Segue l’analisi approfondita della situazione in Francia, paese in cui le ragioni del rialzo dei rendimenti dei titoli di Stato vanno al di là della sola mancanza di disciplina fiscale, e affondano le radici nello squilibrio della bilancia delle partite correnti, e in particolare di quella commerciale.
Ad aggravare ulteriormente le prospettive di Parigi la fase di elevata instabilità politica che caratterizza oggi il Paese e le prospettive delle nuove elezioni per la Presidenza della Repubblica attese per la primavera del 2027. Ad incidere sulla situazione il fatto che nessuno tra i candidati più accreditati nei sondaggi appare intenzionato a farsi carico di importanti manovre di aggiustamento fiscale, mentre al contrario, tra questi sono emerse anche proposte radicali, come quella di cancellare il debito pubblico francese detenuto dalla Bce (circa 600 miliardi) – proposta che ha del resto già incontrato un netto rifiuto da parte di Christine Lagarde.

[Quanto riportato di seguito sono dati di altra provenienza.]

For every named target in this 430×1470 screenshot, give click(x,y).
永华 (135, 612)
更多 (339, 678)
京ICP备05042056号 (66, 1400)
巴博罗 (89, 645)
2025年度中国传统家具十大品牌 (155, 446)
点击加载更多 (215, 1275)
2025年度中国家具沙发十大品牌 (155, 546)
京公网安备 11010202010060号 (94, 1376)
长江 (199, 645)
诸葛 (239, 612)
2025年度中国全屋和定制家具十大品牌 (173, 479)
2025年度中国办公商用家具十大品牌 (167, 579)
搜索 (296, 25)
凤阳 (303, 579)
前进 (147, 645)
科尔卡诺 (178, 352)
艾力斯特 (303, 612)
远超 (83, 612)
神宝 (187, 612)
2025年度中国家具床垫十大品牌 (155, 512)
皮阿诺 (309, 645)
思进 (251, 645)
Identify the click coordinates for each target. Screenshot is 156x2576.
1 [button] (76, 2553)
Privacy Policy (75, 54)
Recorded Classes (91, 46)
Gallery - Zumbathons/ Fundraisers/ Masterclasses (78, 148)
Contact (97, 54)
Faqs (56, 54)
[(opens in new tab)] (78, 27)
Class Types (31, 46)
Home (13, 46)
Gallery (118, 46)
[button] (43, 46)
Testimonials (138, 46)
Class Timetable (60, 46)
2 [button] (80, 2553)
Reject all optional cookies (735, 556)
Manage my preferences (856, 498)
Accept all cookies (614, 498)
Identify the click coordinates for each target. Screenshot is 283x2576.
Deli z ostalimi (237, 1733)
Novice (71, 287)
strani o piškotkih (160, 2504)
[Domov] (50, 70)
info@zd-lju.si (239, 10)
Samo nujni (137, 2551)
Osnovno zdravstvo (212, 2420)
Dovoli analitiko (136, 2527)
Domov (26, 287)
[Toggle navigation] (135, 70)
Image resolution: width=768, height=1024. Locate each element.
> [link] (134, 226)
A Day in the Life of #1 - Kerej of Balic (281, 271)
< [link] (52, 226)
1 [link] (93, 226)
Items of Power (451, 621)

Lo studio in conclusione considera non più eludibile per la Francia la prospettiva di un riaggiustamento interno che porti ad un ridimensionamento del deficit pubblico e ad un riequilibrio strutturale della bilancia commerciale. Al tempo stesso, emerge un elemento positivo per l’Italia: nonostante l’elevato livello del debito pubblico, il nostro Paese presenta uno spread negativo rispetto alla Francia sul decennale e sul trentennale. Un dato che segnala come, nelle valutazioni degli investitori, le prospettive dell’Italia siano oggi considerate più favorevoli rispetto a quelle francesi.
– foto tratta da report Banca del Fucino –
(ITALPRESS).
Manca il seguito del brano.